Saved entries

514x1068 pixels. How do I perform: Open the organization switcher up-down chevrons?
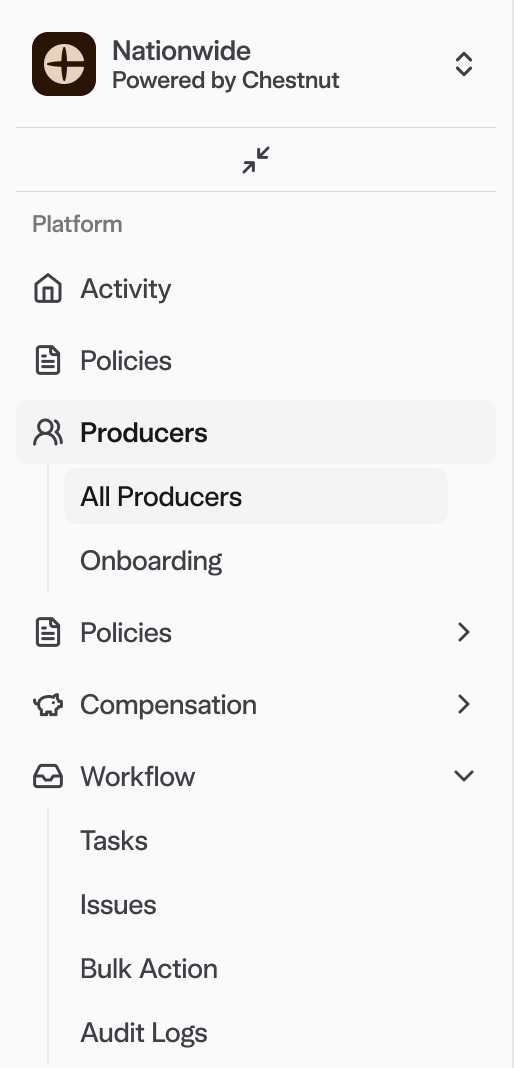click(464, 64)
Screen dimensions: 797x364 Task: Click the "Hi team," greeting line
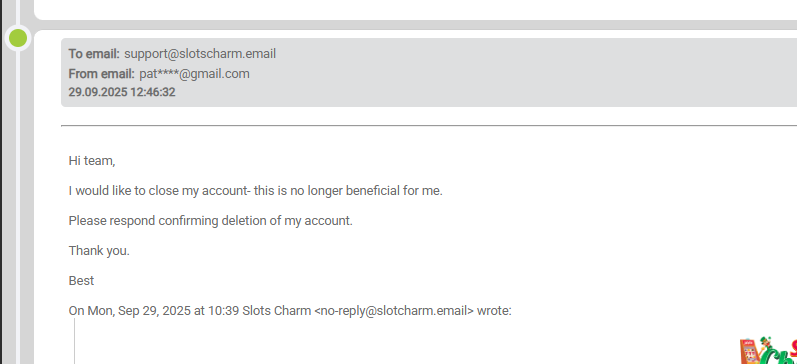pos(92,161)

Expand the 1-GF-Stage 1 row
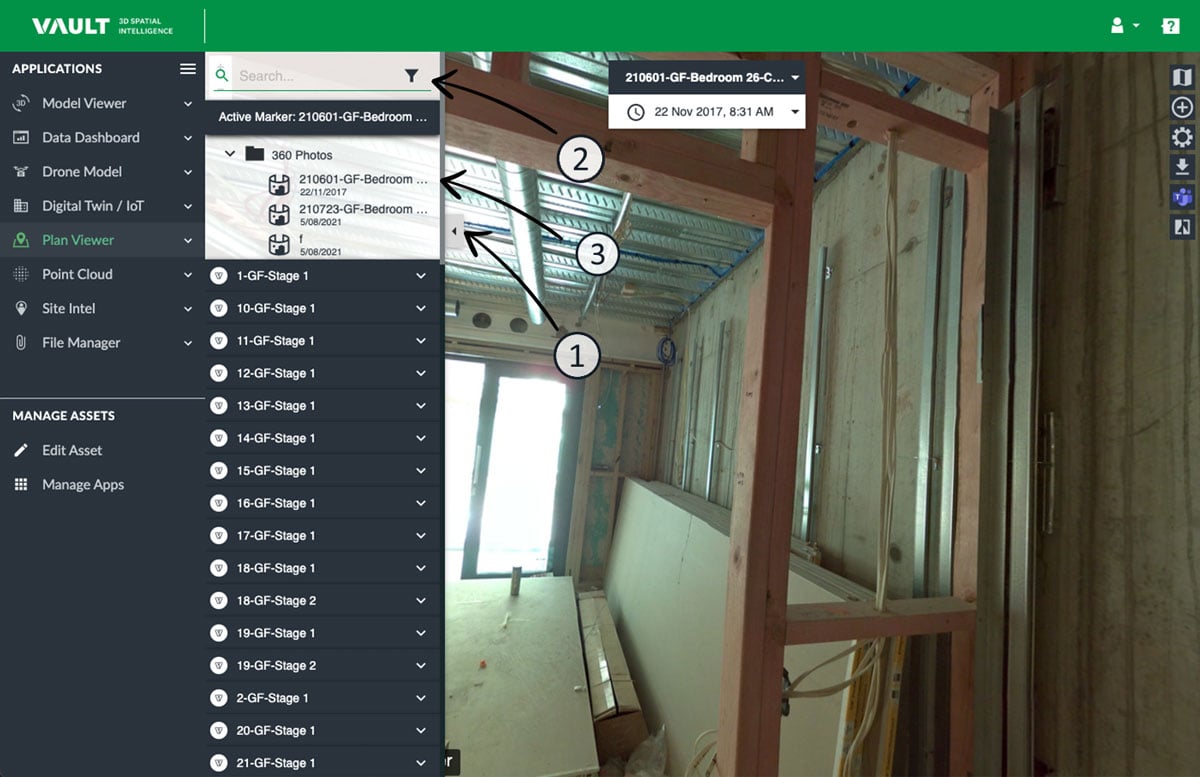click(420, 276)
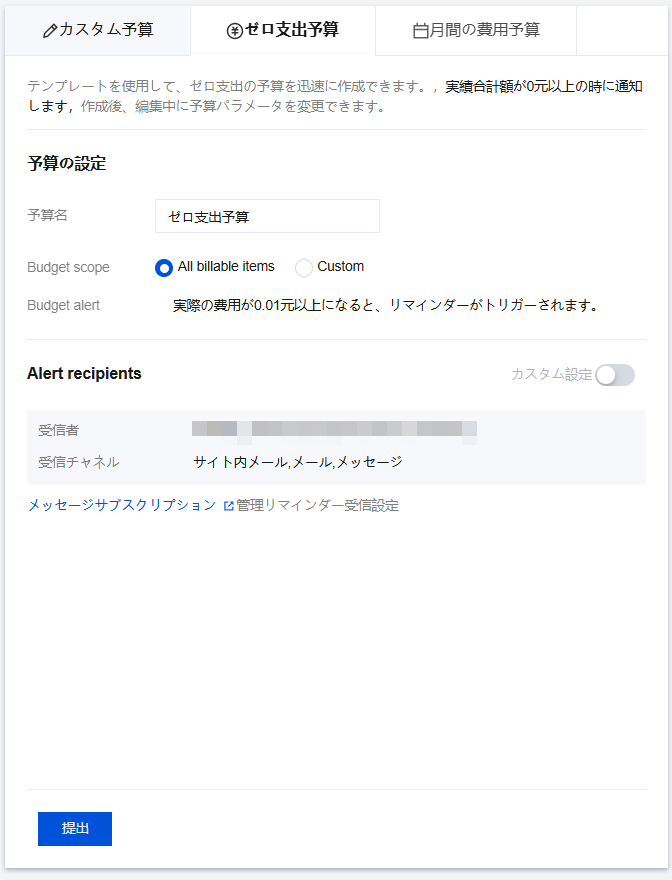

▶ [What the task asks]: Repeat the entries exactly, pictures left out.

▶ [Response]:
514x1068 pixels. How do I perform: Open the organization switcher up-down chevrons?
click(464, 64)
Screen dimensions: 797x364 Task: Click the "Hi team," greeting line
pos(92,161)

Expand the 1-GF-Stage 1 row
click(420, 276)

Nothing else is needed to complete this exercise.